Search-based data discovery

Simple questions do not scale

Every log management best practice is strongly recommending to know what you are collecting. This generic statement should answer the questions of:
  • Which data is being stored? Are there any duplicates or unnecessary data?
  • For how long is it kept (what is the retention period)?
  • What is the amount of it?
  • etc.
These may seem simple enough to answer. However, when log management reaches the scale of petabytes and hundreds or thousands of different data sources, the situation is different. What if the data is stored in different repositories (for example part of it on-premise, part of it in the cloud)? What’s more, log management is not static. New sources and types of logs are added over time, some applications are discarded while the data it produced is kept until the end of the retention period. Suddenly the questions are not that easy to answer.
The ability to maintain an up-to-date inventory of stored data assets is not only relevant to the total cost of ownership. It also relates to compliance requirements (is the required retention period maintained, is data deleted at retention expiry, etc).

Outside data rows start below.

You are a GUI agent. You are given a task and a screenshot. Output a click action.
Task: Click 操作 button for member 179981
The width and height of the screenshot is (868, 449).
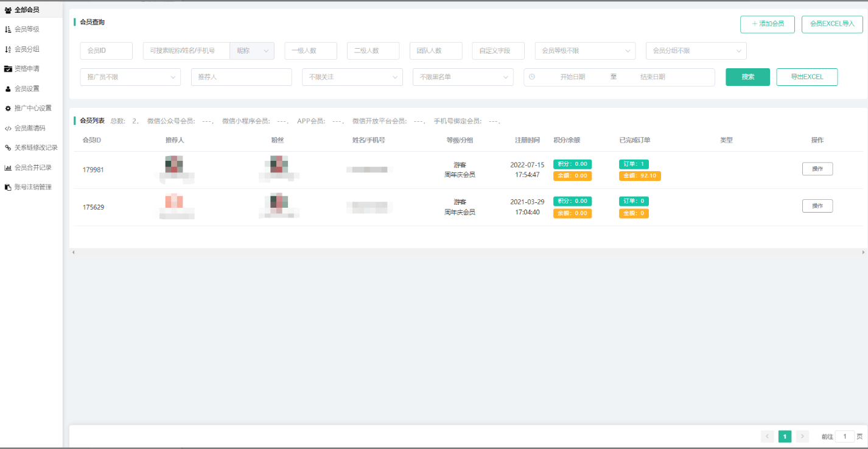[817, 169]
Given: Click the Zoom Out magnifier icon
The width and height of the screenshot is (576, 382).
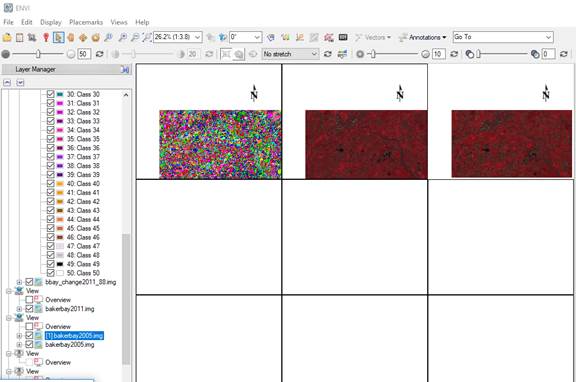Looking at the screenshot, I should pyautogui.click(x=135, y=37).
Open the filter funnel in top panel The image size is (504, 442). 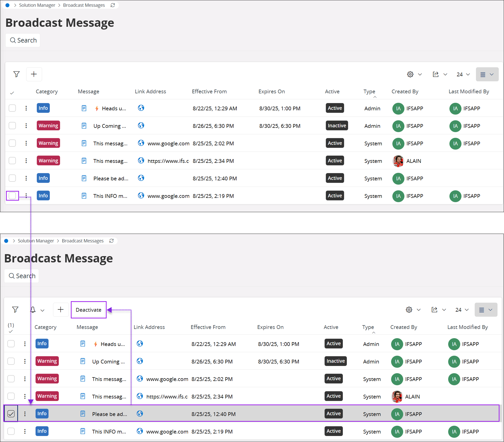point(17,74)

A quick overview of all the assets and metadata

SpectX is designed to perform structured analysis on unstructured data in its original raw form and location. It is, therefore, a great tool for developing and refining views and analyses of structured and unstructured data using search terms. Obtaining the metadata of data assets in their various storage repositories is an organic part of SpectX functionality. You can simply browse around to get a quick visual understanding of your assets and their contents or use queries to get sophisticated reporting.